▸ **GIVEN EXERCISE**
Output every line of the rows below as a JSON list of strings, one string per line, leaving out blank lines.

── AVAILABLE RECORDS

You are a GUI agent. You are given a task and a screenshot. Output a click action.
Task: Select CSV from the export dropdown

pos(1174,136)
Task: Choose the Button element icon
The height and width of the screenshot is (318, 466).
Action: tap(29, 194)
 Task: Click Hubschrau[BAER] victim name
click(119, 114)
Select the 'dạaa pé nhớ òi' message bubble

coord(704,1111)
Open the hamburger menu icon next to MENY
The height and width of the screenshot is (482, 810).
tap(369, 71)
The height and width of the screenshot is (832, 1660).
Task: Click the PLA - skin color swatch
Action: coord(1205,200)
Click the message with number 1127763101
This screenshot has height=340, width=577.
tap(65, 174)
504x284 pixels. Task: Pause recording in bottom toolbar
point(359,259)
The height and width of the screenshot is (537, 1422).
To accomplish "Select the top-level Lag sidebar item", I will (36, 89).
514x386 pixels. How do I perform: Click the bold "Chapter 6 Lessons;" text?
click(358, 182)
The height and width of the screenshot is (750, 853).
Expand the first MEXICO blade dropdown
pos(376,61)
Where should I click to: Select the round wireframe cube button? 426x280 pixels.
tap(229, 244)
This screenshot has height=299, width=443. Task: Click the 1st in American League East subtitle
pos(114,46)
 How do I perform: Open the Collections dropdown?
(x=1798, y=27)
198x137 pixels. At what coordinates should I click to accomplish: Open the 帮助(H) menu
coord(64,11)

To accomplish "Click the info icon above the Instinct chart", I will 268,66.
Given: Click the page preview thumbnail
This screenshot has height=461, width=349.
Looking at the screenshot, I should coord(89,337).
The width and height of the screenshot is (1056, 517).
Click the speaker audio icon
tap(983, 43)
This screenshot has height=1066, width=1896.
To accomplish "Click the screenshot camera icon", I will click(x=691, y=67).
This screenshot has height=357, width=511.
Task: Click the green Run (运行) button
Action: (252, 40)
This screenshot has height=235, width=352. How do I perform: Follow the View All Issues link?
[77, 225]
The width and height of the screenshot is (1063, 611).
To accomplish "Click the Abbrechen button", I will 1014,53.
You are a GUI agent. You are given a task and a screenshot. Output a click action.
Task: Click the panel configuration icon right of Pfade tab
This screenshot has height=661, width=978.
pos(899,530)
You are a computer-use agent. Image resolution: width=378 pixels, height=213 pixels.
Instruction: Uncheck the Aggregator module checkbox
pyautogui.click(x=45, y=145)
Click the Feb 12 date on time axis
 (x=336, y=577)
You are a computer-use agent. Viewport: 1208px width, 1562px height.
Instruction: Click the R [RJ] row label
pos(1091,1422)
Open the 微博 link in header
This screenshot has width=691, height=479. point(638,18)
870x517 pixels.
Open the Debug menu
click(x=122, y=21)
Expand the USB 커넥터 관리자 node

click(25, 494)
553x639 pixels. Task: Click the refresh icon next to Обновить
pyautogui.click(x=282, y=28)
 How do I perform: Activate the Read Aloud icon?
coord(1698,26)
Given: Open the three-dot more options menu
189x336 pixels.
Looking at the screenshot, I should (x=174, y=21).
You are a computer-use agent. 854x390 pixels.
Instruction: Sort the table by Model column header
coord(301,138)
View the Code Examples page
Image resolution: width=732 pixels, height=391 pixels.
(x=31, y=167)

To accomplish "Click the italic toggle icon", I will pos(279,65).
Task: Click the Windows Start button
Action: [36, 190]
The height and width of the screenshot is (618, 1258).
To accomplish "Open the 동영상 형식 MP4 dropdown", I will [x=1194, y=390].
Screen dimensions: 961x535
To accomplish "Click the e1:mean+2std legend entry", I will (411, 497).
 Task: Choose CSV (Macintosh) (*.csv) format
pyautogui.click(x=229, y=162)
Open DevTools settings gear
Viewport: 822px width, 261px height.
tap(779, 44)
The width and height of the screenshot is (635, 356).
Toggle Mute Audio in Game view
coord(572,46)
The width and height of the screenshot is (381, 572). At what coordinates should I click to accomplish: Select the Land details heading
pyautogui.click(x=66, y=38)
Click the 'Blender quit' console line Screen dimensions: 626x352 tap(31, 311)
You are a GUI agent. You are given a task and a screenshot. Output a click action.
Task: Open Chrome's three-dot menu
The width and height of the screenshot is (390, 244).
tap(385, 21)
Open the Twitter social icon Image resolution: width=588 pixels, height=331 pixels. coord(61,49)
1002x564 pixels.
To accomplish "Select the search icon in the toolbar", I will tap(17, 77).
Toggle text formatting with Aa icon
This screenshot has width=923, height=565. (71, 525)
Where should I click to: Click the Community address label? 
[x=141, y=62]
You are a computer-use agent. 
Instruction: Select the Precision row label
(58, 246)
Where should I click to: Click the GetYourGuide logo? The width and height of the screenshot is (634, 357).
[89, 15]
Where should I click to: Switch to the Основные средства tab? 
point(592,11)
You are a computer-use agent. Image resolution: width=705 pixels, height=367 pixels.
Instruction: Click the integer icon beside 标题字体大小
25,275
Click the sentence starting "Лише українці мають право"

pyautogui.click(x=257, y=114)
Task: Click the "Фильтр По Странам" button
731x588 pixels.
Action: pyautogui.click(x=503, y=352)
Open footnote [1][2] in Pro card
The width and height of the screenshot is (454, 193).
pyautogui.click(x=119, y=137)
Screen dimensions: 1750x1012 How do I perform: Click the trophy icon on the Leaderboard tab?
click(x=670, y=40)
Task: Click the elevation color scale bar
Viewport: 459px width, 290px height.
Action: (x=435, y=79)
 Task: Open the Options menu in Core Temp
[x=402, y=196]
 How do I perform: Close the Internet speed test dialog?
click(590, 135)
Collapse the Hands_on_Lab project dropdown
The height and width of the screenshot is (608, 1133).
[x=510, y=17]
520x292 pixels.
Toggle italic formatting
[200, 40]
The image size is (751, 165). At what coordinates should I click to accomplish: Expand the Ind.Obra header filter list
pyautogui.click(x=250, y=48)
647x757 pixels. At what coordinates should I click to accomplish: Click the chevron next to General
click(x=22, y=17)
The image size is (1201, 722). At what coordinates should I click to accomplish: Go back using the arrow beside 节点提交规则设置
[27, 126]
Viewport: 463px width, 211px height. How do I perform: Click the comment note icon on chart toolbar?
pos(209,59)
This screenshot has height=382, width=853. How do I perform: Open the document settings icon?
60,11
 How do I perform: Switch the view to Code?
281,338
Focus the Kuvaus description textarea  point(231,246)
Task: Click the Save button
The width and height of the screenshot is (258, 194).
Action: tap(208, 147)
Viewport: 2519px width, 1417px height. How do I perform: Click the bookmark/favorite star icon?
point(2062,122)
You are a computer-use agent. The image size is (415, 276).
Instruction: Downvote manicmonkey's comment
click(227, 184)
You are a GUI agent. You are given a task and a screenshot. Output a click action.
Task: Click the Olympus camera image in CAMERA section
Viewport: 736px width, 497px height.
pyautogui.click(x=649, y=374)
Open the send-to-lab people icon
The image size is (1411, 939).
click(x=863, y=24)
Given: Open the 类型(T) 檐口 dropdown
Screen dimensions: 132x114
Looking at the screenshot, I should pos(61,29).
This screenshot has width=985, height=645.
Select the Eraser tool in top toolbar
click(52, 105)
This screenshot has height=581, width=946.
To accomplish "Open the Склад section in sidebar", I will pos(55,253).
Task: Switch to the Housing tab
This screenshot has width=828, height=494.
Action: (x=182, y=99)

────

▸ **SOLUTION**
[
  "You are a GUI agent. You are given a task and a screenshot. Output a click action.",
  "Task: Select CSV from the export dropdown",
  "pos(1174,136)",
  "Task: Choose the Button element icon",
  "The height and width of the screenshot is (318, 466).",
  "Action: tap(29, 194)",
  " Task: Click Hubschrau[BAER] victim name",
  "click(119, 114)",
  "Select the 'dạaa pé nhớ òi' message bubble",
  "coord(704,1111)",
  "Open the hamburger menu icon next to MENY",
  "The height and width of the screenshot is (482, 810).",
  "tap(369, 71)",
  "The height and width of the screenshot is (832, 1660).",
  "Task: Click the PLA - skin color swatch",
  "Action: coord(1205,200)",
  "Click the message with number 1127763101",
  "This screenshot has height=340, width=577.",
  "tap(65, 174)",
  "504x284 pixels. Task: Pause recording in bottom toolbar",
  "point(359,259)",
  "The height and width of the screenshot is (537, 1422).",
  "To accomplish \"Select the top-level Lag sidebar item\", I will (36, 89).",
  "514x386 pixels. How do I perform: Click the bold \"Chapter 6 Lessons;\" text?",
  "click(358, 182)",
  "The height and width of the screenshot is (750, 853).",
  "Expand the first MEXICO blade dropdown",
  "pos(376,61)",
  "Where should I click to: Select the round wireframe cube button? 426x280 pixels.",
  "tap(229, 244)",
  "This screenshot has height=299, width=443. Task: Click the 1st in American League East subtitle",
  "pos(114,46)",
  " How do I perform: Open the Collections dropdown?",
  "(x=1798, y=27)",
  "198x137 pixels. At what coordinates should I click to accomplish: Open the 帮助(H) menu",
  "coord(64,11)",
  "To accomplish \"Click the info icon above the Instinct chart\", I will 268,66.",
  "Given: Click the page preview thumbnail",
  "This screenshot has height=461, width=349.",
  "Looking at the screenshot, I should coord(89,337).",
  "The width and height of the screenshot is (1056, 517).",
  "Click the speaker audio icon",
  "tap(983, 43)",
  "This screenshot has height=1066, width=1896.",
  "To accomplish \"Click the screenshot camera icon\", I will click(x=691, y=67).",
  "This screenshot has height=357, width=511.",
  "Task: Click the green Run (运行) button",
  "Action: (252, 40)",
  "This screenshot has height=235, width=352. How do I perform: Follow the View All Issues link?",
  "[77, 225]",
  "The width and height of the screenshot is (1063, 611).",
  "To accomplish \"Click the Abbrechen button\", I will 1014,53.",
  "You are a GUI agent. You are given a task and a screenshot. Output a click action.",
  "Task: Click the panel configuration icon right of Pfade tab",
  "This screenshot has height=661, width=978.",
  "pos(899,530)",
  "You are a computer-use agent. Image resolution: width=378 pixels, height=213 pixels.",
  "Instruction: Uncheck the Aggregator module checkbox",
  "pyautogui.click(x=45, y=145)",
  "Click the Feb 12 date on time axis",
  " (x=336, y=577)",
  "You are a computer-use agent. Viewport: 1208px width, 1562px height.",
  "Instruction: Click the R [RJ] row label",
  "pos(1091,1422)",
  "Open the 微博 link in header",
  "This screenshot has width=691, height=479. point(638,18)",
  "870x517 pixels.",
  "Open the Debug menu",
  "click(x=122, y=21)",
  "Expand the USB 커넥터 관리자 node",
  "click(25, 494)",
  "553x639 pixels. Task: Click the refresh icon next to Обновить",
  "pyautogui.click(x=282, y=28)",
  " How do I perform: Activate the Read Aloud icon?",
  "coord(1698,26)",
  "Given: Open the three-dot more options menu",
  "189x336 pixels.",
  "Looking at the screenshot, I should (x=174, y=21).",
  "You are a computer-use agent. 854x390 pixels.",
  "Instruction: Sort the table by Model column header",
  "coord(301,138)",
  "View the Code Examples page",
  "Image resolution: width=732 pixels, height=391 pixels.",
  "(x=31, y=167)",
  "To accomplish \"Click the italic toggle icon\", I will pos(279,65).",
  "Task: Click the Windows Start button",
  "Action: [36, 190]",
  "The height and width of the screenshot is (618, 1258).",
  "To accomplish \"Open the 동영상 형식 MP4 dropdown\", I will [x=1194, y=390].",
  "Screen dimensions: 961x535",
  "To accomplish \"Click the e1:mean+2std legend entry\", I will (411, 497).",
  " Task: Choose CSV (Macintosh) (*.csv) format",
  "pyautogui.click(x=229, y=162)",
  "Open DevTools settings gear",
  "Viewport: 822px width, 261px height.",
  "tap(779, 44)",
  "The width and height of the screenshot is (635, 356).",
  "Toggle Mute Audio in Game view",
  "coord(572,46)",
  "The width and height of the screenshot is (381, 572). At what coordinates should I click to accomplish: Select the Land details heading",
  "pyautogui.click(x=66, y=38)",
  "Click the 'Blender quit' console line Screen dimensions: 626x352 tap(31, 311)",
  "You are a GUI agent. You are given a task and a screenshot. Output a click action.",
  "Task: Open Chrome's three-dot menu",
  "The width and height of the screenshot is (390, 244).",
  "tap(385, 21)",
  "Open the Twitter social icon Image resolution: width=588 pixels, height=331 pixels. coord(61,49)",
  "1002x564 pixels.",
  "To accomplish \"Select the search icon in the toolbar\", I will tap(17, 77).",
  "Toggle text formatting with Aa icon",
  "This screenshot has width=923, height=565. (71, 525)",
  "Where should I click to: Click the Community address label? ",
  "[x=141, y=62]",
  "You are a computer-use agent. ",
  "Instruction: Select the Precision row label",
  "(58, 246)",
  "Where should I click to: Click the GetYourGuide logo? The width and height of the screenshot is (634, 357).",
  "[89, 15]",
  "Where should I click to: Switch to the Основные средства tab? ",
  "point(592,11)",
  "You are a computer-use agent. Image resolution: width=705 pixels, height=367 pixels.",
  "Instruction: Click the integer icon beside 标题字体大小",
  "25,275",
  "Click the sentence starting \"Лише українці мають право\"",
  "pyautogui.click(x=257, y=114)",
  "Task: Click the \"Фильтр По Странам\" button",
  "731x588 pixels.",
  "Action: pyautogui.click(x=503, y=352)",
  "Open footnote [1][2] in Pro card",
  "The width and height of the screenshot is (454, 193).",
  "pyautogui.click(x=119, y=137)",
  "Screen dimensions: 1750x1012 How do I perform: Click the trophy icon on the Leaderboard tab?",
  "click(x=670, y=40)",
  "Task: Click the elevation color scale bar",
  "Viewport: 459px width, 290px height.",
  "Action: (x=435, y=79)",
  " Task: Open the Options menu in Core Temp",
  "[x=402, y=196]",
  " How do I perform: Close the Internet speed test dialog?",
  "click(590, 135)",
  "Collapse the Hands_on_Lab project dropdown",
  "The height and width of the screenshot is (608, 1133).",
  "[x=510, y=17]",
  "520x292 pixels.",
  "Toggle italic formatting",
  "[200, 40]",
  "The image size is (751, 165). At what coordinates should I click to accomplish: Expand the Ind.Obra header filter list",
  "pyautogui.click(x=250, y=48)",
  "647x757 pixels. At what coordinates should I click to accomplish: Click the chevron next to General",
  "click(x=22, y=17)",
  "The image size is (1201, 722). At what coordinates should I click to accomplish: Go back using the arrow beside 节点提交规则设置",
  "[27, 126]",
  "Viewport: 463px width, 211px height. How do I perform: Click the comment note icon on chart toolbar?",
  "pos(209,59)",
  "This screenshot has height=382, width=853. How do I perform: Open the document settings icon?",
  "60,11",
  " How do I perform: Switch the view to Code?",
  "281,338",
  "Focus the Kuvaus description textarea  point(231,246)",
  "Task: Click the Save button",
  "The width and height of the screenshot is (258, 194).",
  "Action: tap(208, 147)",
  "Viewport: 2519px width, 1417px height. How do I perform: Click the bookmark/favorite star icon?",
  "point(2062,122)",
  "You are a computer-use agent. The image size is (415, 276).",
  "Instruction: Downvote manicmonkey's comment",
  "click(227, 184)",
  "You are a GUI agent. You are given a task and a screenshot. Output a click action.",
  "Task: Click the Olympus camera image in CAMERA section",
  "Viewport: 736px width, 497px height.",
  "pyautogui.click(x=649, y=374)",
  "Open the send-to-lab people icon",
  "The image size is (1411, 939).",
  "click(x=863, y=24)",
  "Given: Open the 类型(T) 檐口 dropdown",
  "Screen dimensions: 132x114",
  "Looking at the screenshot, I should pos(61,29).",
  "This screenshot has width=985, height=645.",
  "Select the Eraser tool in top toolbar",
  "click(52, 105)",
  "This screenshot has height=581, width=946.",
  "To accomplish \"Open the Склад section in sidebar\", I will pos(55,253).",
  "Task: Switch to the Housing tab",
  "This screenshot has width=828, height=494.",
  "Action: (x=182, y=99)"
]